> _Work order_:
Rewrite the lines below as a numbered list, starting with the first line and ending after the line that contains "center [86, 314].". Leave out blank lines and pictures.

> _Data provided_:
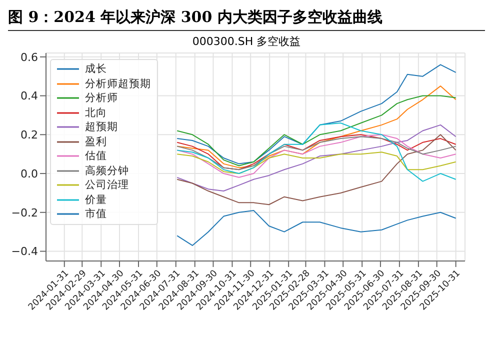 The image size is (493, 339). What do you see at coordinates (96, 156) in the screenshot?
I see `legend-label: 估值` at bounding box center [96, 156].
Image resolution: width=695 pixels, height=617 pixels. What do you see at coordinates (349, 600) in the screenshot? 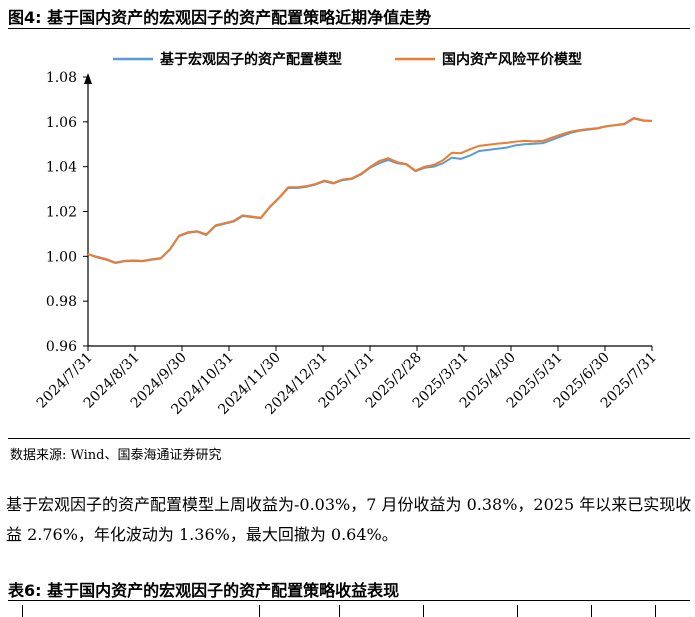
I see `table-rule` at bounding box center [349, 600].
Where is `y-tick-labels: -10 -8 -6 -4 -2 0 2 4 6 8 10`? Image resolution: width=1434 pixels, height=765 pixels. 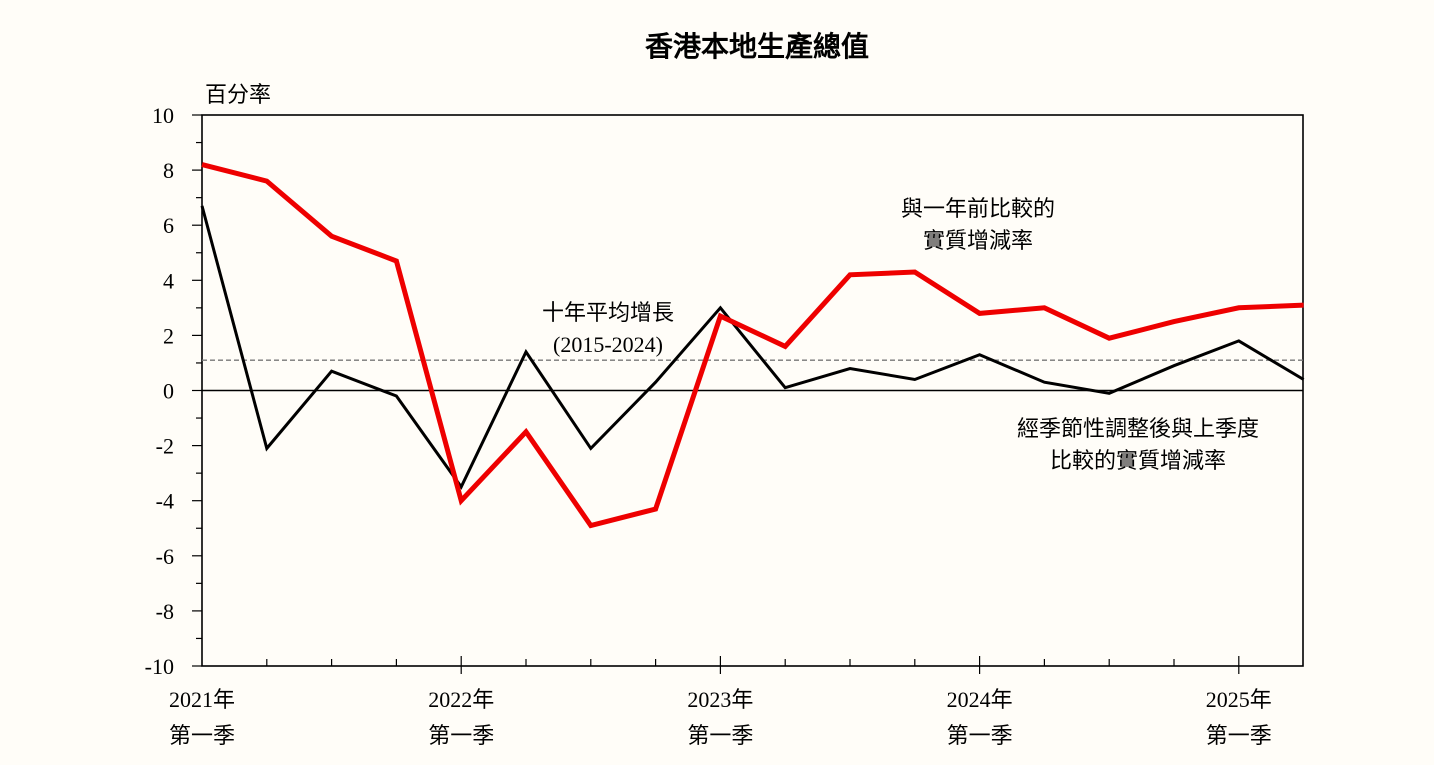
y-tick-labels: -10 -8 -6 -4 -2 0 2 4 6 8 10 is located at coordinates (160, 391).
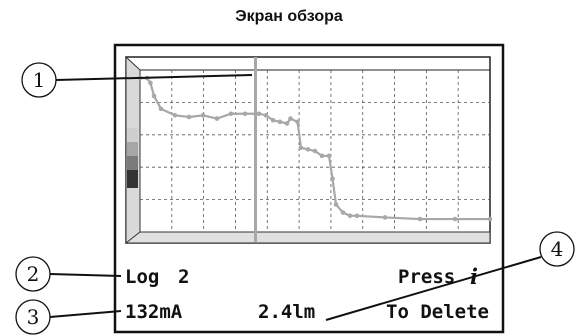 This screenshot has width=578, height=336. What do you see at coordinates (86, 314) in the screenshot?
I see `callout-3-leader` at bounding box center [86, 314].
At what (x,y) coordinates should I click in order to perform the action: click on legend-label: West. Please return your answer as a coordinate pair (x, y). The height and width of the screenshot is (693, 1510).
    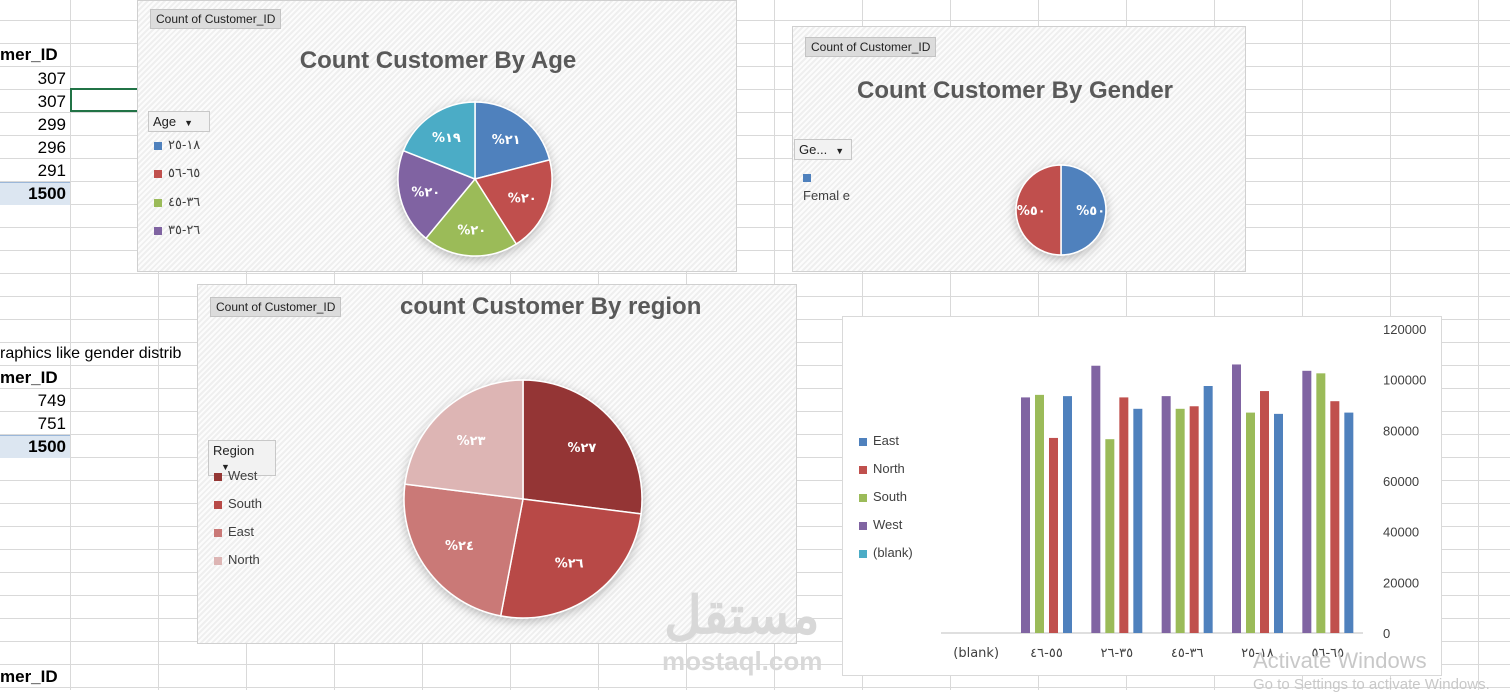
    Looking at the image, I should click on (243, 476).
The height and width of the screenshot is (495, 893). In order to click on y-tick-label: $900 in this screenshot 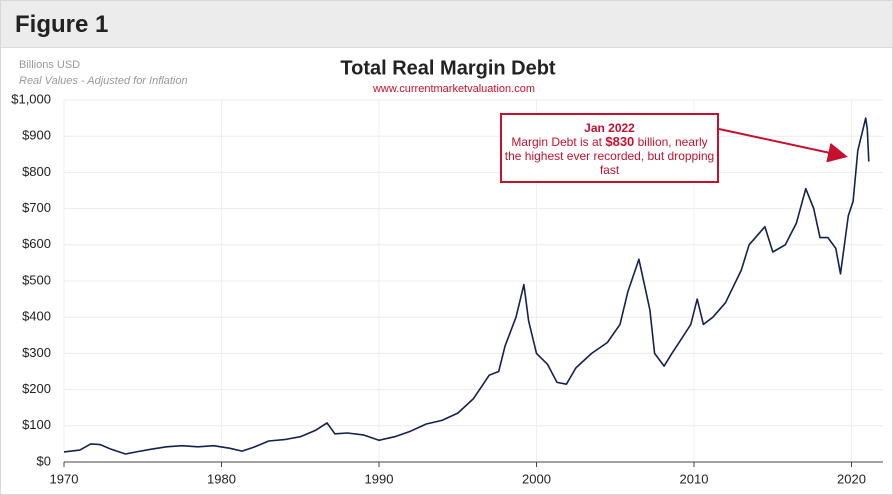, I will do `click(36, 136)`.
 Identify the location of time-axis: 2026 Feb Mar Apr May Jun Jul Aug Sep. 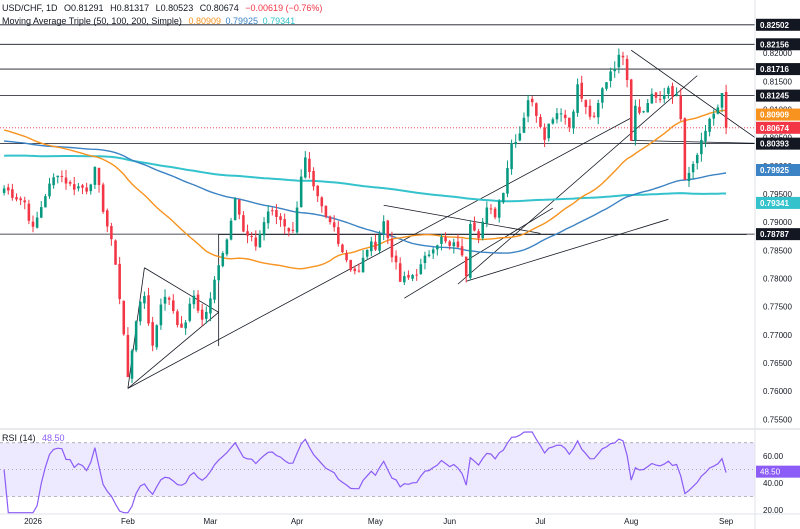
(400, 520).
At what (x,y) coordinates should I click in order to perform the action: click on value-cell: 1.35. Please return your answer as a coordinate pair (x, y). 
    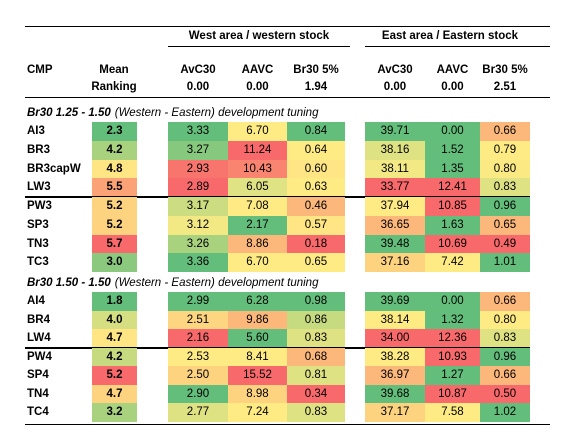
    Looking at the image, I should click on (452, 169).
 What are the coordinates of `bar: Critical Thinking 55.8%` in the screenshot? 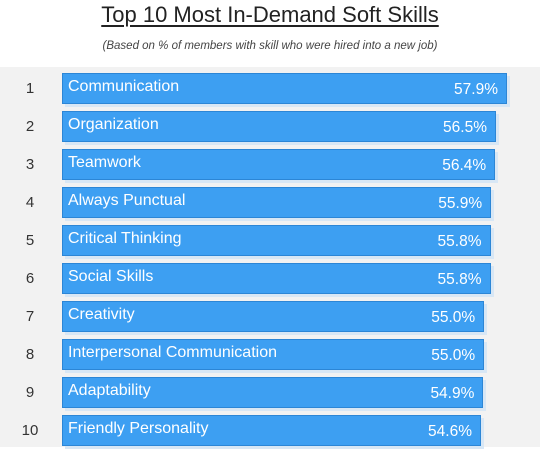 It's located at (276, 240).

> _Solution to this task_:
1.  The image size is (493, 339). What do you see at coordinates (96, 156) in the screenshot?
2. I see `legend-label: 估值` at bounding box center [96, 156].
3. Image resolution: width=695 pixels, height=617 pixels. What do you see at coordinates (349, 600) in the screenshot? 
4. I see `table-rule` at bounding box center [349, 600].
5. Where is `y-tick-labels: -10 -8 -6 -4 -2 0 2 4 6 8 10`? Image resolution: width=1434 pixels, height=765 pixels. 
6. y-tick-labels: -10 -8 -6 -4 -2 0 2 4 6 8 10 is located at coordinates (160, 391).
7.  This screenshot has width=578, height=336. What do you see at coordinates (86, 314) in the screenshot?
8. I see `callout-3-leader` at bounding box center [86, 314].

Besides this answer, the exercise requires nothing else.